Julien Denormandie, ministro de Agricultura francés, criticó el pasado viernes la calidad de la carne de pollo producida en Brasil asegurando que “no tienen elm ismo impacto para la salud de los niños que la carne producida en Francia”.

Según el ministro, comer una pechuga de pollo procendente de Brasil o de Ucrania “no tiene sencillamente el mismo impacto para su salud que una pechuga de pollo francesa”. Así lo aseguró con motivo de su asistencia a una feria agrícola en Corbières-en-Provence.

Denormadie aprovechó para recordar que a partir de 2022 será obligatorio que todos los comedores informen sobre el origen de la carne que sirven y aseguró que quizás cuando los padres vean que la carne que consumen sus hijos procede “de Brasil o Ucrania, quizás se les despierte la consciencia”.

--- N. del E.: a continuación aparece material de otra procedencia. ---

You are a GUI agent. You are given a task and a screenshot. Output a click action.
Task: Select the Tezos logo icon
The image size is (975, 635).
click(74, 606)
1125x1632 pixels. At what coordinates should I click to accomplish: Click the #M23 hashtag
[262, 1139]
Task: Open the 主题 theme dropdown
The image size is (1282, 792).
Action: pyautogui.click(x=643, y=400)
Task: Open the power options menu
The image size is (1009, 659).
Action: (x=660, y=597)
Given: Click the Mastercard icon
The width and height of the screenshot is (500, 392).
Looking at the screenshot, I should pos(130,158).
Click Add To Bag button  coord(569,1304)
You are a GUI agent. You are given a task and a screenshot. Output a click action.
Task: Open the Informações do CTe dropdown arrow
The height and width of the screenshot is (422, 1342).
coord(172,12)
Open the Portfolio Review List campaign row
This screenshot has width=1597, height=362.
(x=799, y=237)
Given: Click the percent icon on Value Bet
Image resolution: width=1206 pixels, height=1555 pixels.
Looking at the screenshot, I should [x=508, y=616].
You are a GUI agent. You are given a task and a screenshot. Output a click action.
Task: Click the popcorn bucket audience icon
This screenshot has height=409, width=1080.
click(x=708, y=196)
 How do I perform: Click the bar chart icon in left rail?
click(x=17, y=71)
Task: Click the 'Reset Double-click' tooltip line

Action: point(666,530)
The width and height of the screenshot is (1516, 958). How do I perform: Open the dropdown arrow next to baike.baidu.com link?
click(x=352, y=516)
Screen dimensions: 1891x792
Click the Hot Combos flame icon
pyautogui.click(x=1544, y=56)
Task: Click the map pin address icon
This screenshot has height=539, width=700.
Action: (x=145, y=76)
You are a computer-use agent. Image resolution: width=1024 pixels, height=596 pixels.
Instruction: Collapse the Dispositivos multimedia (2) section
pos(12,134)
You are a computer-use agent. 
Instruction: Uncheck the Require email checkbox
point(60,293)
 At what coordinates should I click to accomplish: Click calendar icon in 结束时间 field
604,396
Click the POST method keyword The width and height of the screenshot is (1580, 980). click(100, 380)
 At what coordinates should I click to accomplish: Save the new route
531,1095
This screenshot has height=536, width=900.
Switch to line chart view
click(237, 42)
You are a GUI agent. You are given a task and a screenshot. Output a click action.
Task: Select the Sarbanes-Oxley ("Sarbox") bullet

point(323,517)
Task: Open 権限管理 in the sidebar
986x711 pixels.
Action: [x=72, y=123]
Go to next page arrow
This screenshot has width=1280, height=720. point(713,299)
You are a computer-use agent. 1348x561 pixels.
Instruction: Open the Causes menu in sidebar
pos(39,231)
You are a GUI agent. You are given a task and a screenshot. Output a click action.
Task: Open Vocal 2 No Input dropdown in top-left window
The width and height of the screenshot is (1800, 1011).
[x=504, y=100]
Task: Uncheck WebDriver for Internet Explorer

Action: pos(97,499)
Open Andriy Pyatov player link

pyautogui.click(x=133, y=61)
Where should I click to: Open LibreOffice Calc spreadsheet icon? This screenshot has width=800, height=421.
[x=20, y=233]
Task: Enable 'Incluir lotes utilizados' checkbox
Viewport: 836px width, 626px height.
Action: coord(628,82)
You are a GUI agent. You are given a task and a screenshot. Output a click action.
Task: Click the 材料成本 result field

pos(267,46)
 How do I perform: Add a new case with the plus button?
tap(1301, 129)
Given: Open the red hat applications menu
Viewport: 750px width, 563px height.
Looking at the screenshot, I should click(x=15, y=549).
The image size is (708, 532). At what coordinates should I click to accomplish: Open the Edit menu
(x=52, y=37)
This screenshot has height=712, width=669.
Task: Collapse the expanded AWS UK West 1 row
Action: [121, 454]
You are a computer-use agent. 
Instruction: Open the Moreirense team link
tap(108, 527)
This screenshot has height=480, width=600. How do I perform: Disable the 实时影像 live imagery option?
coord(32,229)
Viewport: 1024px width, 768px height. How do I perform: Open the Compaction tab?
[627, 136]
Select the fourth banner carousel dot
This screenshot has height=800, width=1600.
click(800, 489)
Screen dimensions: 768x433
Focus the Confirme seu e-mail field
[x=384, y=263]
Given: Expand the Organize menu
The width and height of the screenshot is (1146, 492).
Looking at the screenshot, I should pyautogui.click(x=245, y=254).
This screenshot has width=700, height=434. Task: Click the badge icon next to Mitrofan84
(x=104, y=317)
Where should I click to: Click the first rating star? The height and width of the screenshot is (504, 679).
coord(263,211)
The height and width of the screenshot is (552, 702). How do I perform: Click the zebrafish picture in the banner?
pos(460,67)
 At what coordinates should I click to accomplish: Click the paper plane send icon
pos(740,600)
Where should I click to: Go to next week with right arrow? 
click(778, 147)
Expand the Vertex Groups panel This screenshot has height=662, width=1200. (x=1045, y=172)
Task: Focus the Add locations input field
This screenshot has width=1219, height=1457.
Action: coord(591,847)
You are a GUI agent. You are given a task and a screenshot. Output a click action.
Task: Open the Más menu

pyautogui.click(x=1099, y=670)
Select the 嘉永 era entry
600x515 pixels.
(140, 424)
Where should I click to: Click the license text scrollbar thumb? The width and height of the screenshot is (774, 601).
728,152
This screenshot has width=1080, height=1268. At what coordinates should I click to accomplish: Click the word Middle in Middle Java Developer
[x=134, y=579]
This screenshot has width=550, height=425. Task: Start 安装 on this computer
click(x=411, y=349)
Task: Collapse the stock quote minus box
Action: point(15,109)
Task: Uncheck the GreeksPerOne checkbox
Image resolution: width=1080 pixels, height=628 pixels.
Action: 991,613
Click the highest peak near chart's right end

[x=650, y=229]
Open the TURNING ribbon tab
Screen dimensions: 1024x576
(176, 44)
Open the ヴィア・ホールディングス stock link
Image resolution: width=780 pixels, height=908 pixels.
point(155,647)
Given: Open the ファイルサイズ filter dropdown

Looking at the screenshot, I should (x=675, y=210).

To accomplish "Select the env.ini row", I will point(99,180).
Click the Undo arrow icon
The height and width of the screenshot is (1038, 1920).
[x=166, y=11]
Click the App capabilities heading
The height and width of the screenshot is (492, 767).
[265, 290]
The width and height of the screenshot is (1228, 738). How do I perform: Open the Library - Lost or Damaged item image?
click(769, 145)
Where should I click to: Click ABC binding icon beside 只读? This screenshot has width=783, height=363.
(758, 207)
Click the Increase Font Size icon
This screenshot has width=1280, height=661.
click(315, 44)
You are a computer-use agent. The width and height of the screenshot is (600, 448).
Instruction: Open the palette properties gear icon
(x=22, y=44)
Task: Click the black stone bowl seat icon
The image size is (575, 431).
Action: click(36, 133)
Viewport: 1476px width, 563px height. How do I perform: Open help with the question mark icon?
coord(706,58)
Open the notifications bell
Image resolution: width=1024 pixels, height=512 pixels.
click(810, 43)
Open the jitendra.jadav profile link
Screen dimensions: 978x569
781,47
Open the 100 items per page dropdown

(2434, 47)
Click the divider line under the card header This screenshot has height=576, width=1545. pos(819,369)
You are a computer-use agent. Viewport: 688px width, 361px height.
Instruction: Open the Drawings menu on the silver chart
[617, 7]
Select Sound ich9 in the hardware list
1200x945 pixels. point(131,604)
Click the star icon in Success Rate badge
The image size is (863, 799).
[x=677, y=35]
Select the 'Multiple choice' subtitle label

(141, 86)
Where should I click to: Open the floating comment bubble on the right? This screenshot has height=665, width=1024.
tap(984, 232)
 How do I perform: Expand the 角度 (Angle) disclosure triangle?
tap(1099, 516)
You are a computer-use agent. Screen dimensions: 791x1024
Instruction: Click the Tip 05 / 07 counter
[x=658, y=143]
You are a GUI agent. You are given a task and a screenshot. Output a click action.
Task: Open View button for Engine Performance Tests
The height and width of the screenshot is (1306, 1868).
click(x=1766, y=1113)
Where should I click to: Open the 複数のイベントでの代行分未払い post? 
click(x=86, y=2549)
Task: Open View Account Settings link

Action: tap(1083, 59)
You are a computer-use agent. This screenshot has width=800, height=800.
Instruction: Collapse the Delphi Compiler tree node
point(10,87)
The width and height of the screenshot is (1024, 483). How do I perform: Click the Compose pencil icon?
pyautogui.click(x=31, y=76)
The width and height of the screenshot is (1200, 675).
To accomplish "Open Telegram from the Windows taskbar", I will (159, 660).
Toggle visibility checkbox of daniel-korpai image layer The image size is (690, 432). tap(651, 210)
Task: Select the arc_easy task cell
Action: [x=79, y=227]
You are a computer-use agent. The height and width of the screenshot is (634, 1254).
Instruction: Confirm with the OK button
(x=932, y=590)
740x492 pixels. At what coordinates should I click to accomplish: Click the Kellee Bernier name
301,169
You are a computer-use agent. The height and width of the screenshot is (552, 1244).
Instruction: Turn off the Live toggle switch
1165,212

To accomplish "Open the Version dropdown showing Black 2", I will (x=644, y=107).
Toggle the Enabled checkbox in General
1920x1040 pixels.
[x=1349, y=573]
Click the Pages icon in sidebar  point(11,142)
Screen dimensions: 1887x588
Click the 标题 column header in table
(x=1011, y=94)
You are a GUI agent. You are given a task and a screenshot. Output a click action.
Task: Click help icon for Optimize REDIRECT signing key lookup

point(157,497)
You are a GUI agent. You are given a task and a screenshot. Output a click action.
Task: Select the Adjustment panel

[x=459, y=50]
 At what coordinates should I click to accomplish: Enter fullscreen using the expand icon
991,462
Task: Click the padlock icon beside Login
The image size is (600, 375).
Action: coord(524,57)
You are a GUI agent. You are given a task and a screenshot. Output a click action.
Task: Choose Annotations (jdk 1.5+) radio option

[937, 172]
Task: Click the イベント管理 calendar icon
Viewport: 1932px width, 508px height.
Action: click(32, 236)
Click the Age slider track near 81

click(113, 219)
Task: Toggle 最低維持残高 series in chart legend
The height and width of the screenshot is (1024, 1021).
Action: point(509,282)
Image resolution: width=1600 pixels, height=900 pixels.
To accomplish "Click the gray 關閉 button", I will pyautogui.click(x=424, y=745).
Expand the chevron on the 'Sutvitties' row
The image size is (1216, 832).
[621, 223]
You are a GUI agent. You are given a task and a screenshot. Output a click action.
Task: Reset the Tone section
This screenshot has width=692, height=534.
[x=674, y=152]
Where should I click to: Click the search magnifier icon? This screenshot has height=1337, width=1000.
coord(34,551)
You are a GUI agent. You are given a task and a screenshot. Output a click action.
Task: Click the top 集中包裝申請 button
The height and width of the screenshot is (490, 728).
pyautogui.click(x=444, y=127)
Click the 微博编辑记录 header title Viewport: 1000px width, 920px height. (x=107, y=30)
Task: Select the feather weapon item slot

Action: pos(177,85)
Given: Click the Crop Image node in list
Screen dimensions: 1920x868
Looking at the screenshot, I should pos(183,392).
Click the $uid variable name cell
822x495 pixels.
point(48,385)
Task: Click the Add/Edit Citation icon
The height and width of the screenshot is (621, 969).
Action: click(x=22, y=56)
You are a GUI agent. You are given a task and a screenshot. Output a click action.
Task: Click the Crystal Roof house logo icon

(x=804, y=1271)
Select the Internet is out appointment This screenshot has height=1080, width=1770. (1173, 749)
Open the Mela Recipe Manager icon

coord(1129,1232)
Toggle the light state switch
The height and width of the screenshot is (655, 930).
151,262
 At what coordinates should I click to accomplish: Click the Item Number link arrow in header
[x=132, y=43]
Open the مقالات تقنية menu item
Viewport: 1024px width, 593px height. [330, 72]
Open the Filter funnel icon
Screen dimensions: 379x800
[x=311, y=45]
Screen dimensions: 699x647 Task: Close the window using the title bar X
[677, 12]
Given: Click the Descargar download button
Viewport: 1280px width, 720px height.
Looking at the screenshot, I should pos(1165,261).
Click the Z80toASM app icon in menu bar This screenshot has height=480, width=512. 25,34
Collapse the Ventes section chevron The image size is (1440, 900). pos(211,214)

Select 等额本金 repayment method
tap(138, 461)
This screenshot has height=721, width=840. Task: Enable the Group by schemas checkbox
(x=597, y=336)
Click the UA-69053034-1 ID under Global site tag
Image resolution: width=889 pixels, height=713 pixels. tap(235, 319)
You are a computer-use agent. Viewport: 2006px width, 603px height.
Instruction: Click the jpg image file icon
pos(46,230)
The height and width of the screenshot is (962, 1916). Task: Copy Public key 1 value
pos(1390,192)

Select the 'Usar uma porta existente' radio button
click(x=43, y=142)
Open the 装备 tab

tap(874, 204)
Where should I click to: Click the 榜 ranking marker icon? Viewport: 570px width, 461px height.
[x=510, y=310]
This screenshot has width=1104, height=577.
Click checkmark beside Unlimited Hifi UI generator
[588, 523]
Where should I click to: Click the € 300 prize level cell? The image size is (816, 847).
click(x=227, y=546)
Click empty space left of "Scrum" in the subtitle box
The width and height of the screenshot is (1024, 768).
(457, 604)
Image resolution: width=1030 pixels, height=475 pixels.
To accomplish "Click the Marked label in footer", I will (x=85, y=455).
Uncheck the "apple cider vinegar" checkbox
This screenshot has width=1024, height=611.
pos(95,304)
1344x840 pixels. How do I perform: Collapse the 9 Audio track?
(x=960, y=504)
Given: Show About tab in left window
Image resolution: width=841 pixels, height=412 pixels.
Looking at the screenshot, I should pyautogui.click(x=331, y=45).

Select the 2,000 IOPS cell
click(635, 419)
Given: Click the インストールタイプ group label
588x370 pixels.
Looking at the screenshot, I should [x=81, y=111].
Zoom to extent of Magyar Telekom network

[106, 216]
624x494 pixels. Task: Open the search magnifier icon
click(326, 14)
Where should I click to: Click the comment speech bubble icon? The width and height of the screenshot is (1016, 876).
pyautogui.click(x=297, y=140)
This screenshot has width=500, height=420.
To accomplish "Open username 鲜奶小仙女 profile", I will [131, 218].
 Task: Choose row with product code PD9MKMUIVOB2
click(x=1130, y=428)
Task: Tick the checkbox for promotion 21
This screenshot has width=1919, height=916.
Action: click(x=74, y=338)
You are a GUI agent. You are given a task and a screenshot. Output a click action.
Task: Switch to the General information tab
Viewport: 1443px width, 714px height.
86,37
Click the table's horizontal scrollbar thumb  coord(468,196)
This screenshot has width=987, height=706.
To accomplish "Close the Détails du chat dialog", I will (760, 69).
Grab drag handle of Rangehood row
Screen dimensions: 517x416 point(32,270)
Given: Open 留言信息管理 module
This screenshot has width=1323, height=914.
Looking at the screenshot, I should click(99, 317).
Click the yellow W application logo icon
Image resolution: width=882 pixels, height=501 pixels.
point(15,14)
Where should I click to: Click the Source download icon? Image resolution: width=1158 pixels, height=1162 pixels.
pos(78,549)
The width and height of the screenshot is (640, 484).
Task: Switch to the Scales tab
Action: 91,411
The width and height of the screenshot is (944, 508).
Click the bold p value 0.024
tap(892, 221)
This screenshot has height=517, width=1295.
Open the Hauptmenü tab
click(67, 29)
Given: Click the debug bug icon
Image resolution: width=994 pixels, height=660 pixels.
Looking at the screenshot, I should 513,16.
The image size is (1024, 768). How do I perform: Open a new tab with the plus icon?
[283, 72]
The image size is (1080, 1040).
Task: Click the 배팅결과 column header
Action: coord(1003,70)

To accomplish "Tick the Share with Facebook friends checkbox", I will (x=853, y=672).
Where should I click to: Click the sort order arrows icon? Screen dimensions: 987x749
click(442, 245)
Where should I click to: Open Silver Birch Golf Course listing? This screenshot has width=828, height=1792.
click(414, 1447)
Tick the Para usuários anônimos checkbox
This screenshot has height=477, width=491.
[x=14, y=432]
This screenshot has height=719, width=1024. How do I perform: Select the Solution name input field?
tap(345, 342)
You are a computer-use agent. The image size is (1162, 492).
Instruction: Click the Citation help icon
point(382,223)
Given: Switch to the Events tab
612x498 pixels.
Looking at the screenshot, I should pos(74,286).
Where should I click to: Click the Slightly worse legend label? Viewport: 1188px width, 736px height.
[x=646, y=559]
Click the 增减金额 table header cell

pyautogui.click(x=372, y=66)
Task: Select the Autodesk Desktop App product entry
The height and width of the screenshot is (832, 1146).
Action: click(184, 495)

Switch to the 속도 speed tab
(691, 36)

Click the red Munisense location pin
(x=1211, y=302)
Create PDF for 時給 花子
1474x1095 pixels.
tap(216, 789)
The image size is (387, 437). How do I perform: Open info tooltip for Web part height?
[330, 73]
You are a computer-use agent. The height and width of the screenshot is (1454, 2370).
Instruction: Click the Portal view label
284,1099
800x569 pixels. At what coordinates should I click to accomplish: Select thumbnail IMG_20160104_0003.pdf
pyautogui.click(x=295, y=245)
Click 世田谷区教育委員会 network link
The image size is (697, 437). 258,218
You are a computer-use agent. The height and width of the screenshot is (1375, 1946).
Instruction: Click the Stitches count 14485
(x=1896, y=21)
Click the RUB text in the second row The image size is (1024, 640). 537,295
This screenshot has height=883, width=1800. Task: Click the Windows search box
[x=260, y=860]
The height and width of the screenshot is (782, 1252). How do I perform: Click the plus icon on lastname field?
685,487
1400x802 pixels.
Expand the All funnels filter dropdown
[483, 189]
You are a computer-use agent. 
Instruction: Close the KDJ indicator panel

Nada más conocerse las declaraciones desde organizaciones como la Asociación Brasileña de la Proteína Animal (ABPA) se ha considerado el comentario como “claramente proteccionista” y que “no respeta el trabajo de excelencia en calidad, sostenibilidad y defensa sanitaria que realiza el Industria avícola brasileña, que está, por ejemplo, libre de Influenza Aviar”.